Pełniący jeszcze niedawno temu funkcję dyrektora sportowego w Bayernie – Matthias Sammer – powiedział, że Uli Hoeness musi starać się unikać wszelkich potyczek słownych.
Niemiec zabrał również głos w sprawie swojej przyszłości. Sammer dał jasno do zrozumienia, że nie ma zamiaru pracować non stop, gdyż „poza piłką istnieje również inne życie”.
Przypomnijmy Matthias zrezygnował w lipcu ubiegłego roku ze stanowiska dyrektora sportowego w związku z powikłaniami pochorobowymi.
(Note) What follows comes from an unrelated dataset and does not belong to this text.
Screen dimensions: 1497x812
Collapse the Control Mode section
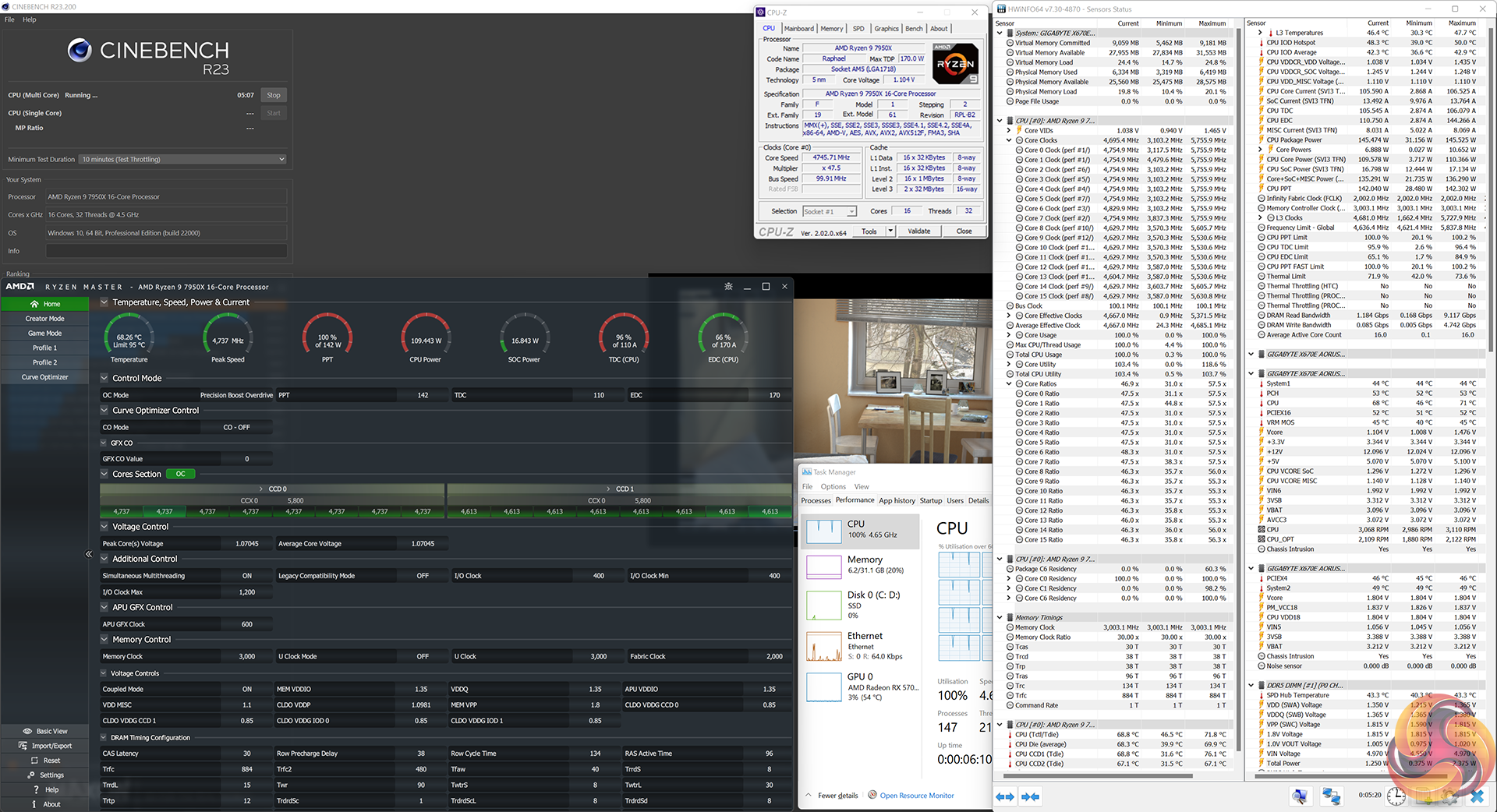pyautogui.click(x=104, y=379)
– Hoeness wrócił z przytupem. Jednakże nie może brać udziału we wszystkich potyczkach słownych. Ma ponadto odpowiedzialność społeczną – powiedział były trener Borussii Dortmund w rozmowie z Eurosportem.
– To niebezpieczne wdawać się w utarczki słowne, nie bez powodu jest to część tego biznesu. Nie traktuje się nikogo inaczej niż w ten sposób – kontynuował Matthias Sammer.
– Jestem zadowolony i szczęśliwym, że podjąłem decyzję o zaprzestaniu pracy w Bayernie. Poza piłką też toczy się życie, są inne rzeczy. Nie chciałem już więcej pracować 24 godziny na dobę – zakończył.